Enkele aspecten van de leidraad OEI nader beschouwd

Samen met het ministerie van Economische Zaken heeft het ministerie van Verkeer en Waterstaat eind jaren negentig het initiatief genomen tot het Onderzoeksprogramma Economische Effecten Infrastructuur (OEEI).

Dit heeft begin 2000 geresulteerd in de leidraad voor het opstellen van een Overzicht Effecten Infrastructuur (OEI). De leidraad is sindsdien toegepast bij alle speciale rijksprojecten.

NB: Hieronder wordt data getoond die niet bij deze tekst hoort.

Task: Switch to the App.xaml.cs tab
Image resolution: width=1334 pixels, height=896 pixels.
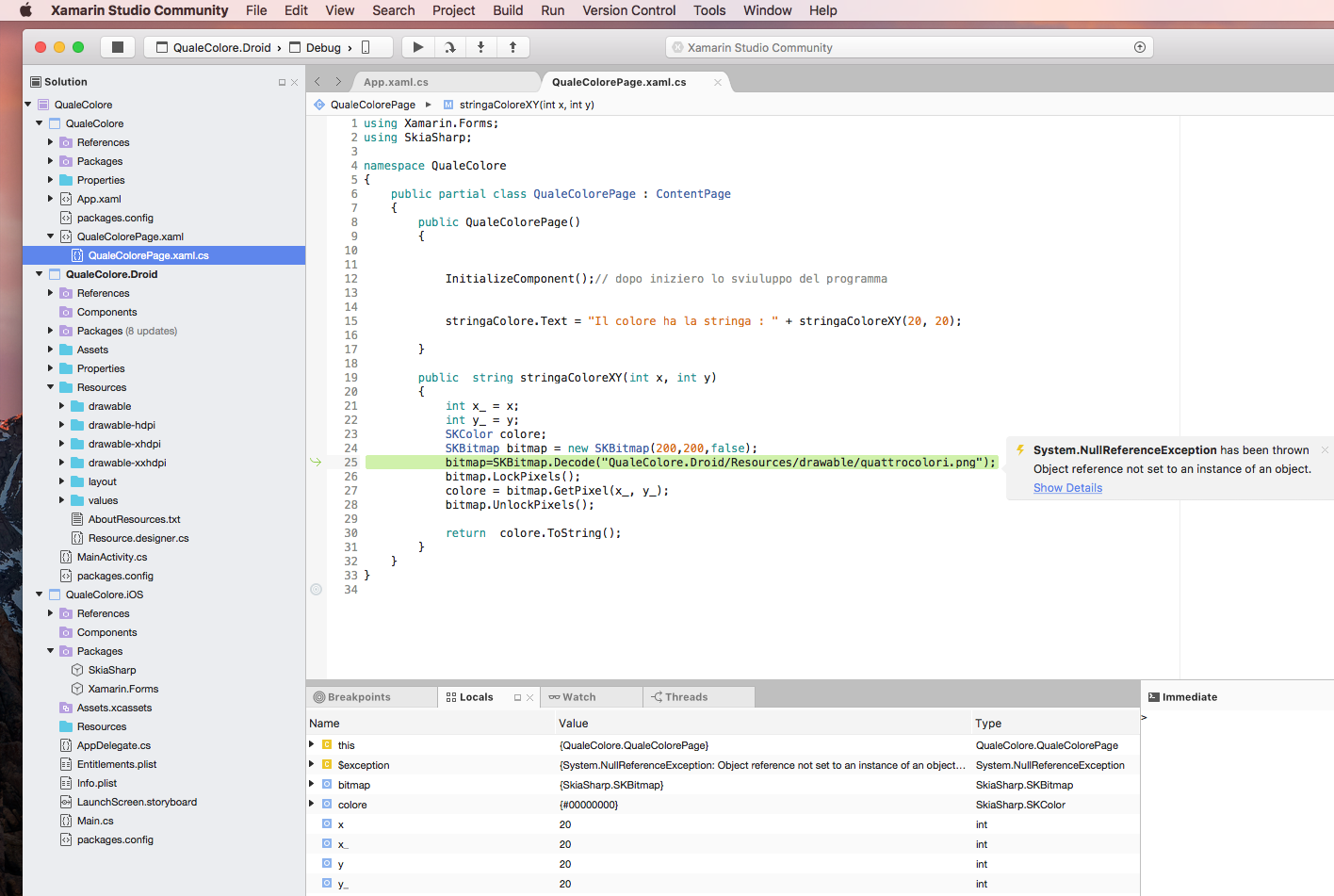Action: [396, 83]
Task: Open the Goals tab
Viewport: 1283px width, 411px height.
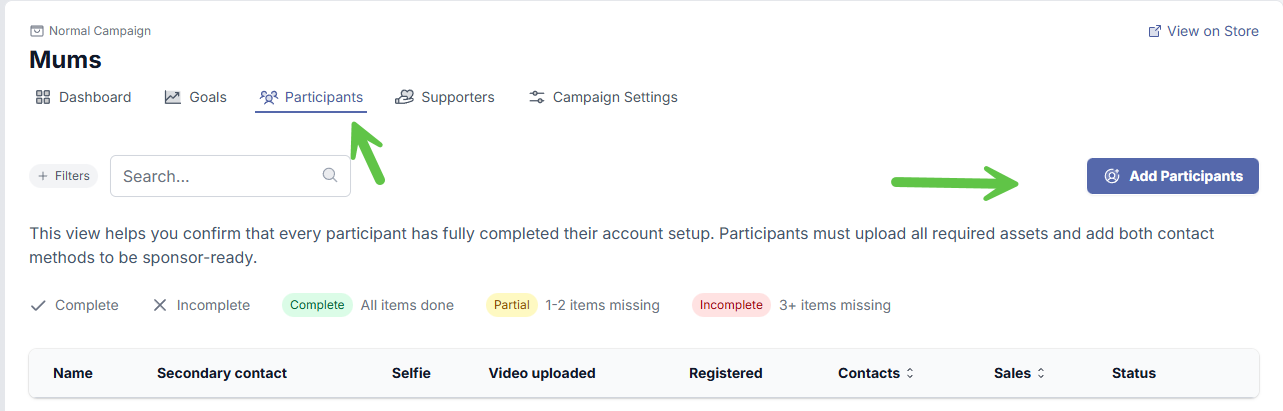Action: (x=207, y=97)
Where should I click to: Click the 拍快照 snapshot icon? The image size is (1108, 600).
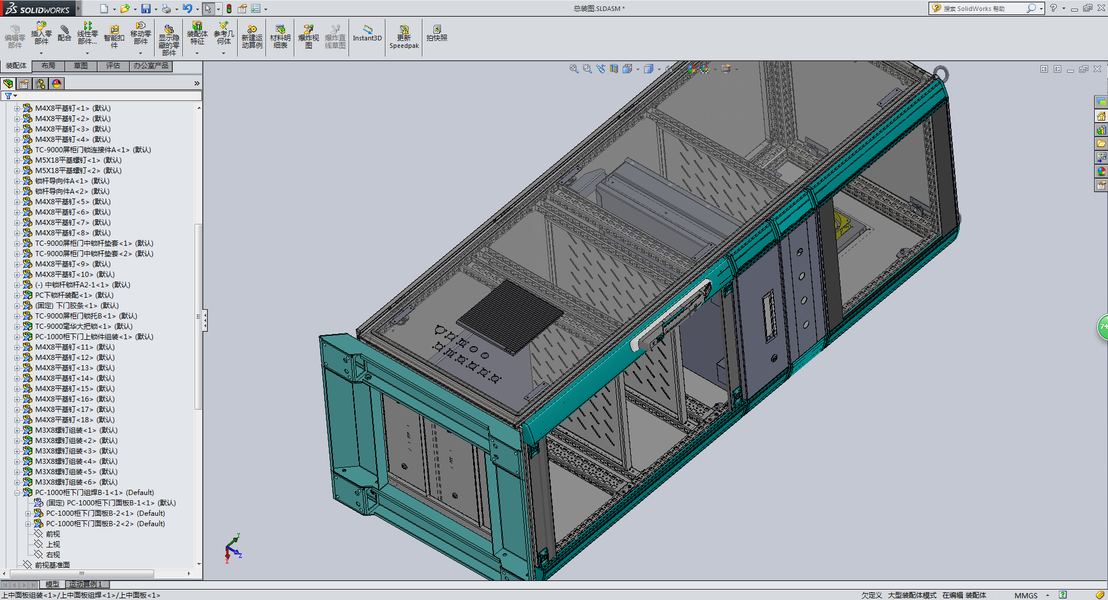pos(437,33)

Uit een evaluatie van de Leidraad OEI is onder meer gebleken dat er nog onduidelijkheid bestaat over een aantal aspecten die te maken hebben met het in kaart brengen van directe effecten van infrastructuur. Dit memorandum bevat twee achtergrondnotities, die zijn uitgemond in aanvullingen op de leidraad.

De eerste aanvulling betreft de inschatting van de reële groei van de reistijdwaardering in de tijd. Deze notitie concludeert dat de reële groei van de reistijdwaardering in de tijd voor zowel zakelijk als niet-zakelijk personenvervoer gelijk is aan de helft van de groei van de reële loonvoet. Op dit punt is nog aanvullend onderzoek noodzakelijk op het terrein van reistijdverrijking. Voor het goederenvervoer per vrachtwagen is de aanbevolen reële groei van de reistijdwaardering in de tijd eveneens gelijk aan de helft van de groei van de reële loonvoet. Voor andere modaliteiten is de aanbeveling een kwart van de groei van de reële loonvoet.

De tweede aanvulling betreft de bepaling van de non-lineaire baten van projecten die beogen capaciteitsknelpunten op te lossen. Bij die projecten wordt aanbevolen om, ook bij het gebruik van een risico-opslag op de discontovoet, te blijven werken met scenario.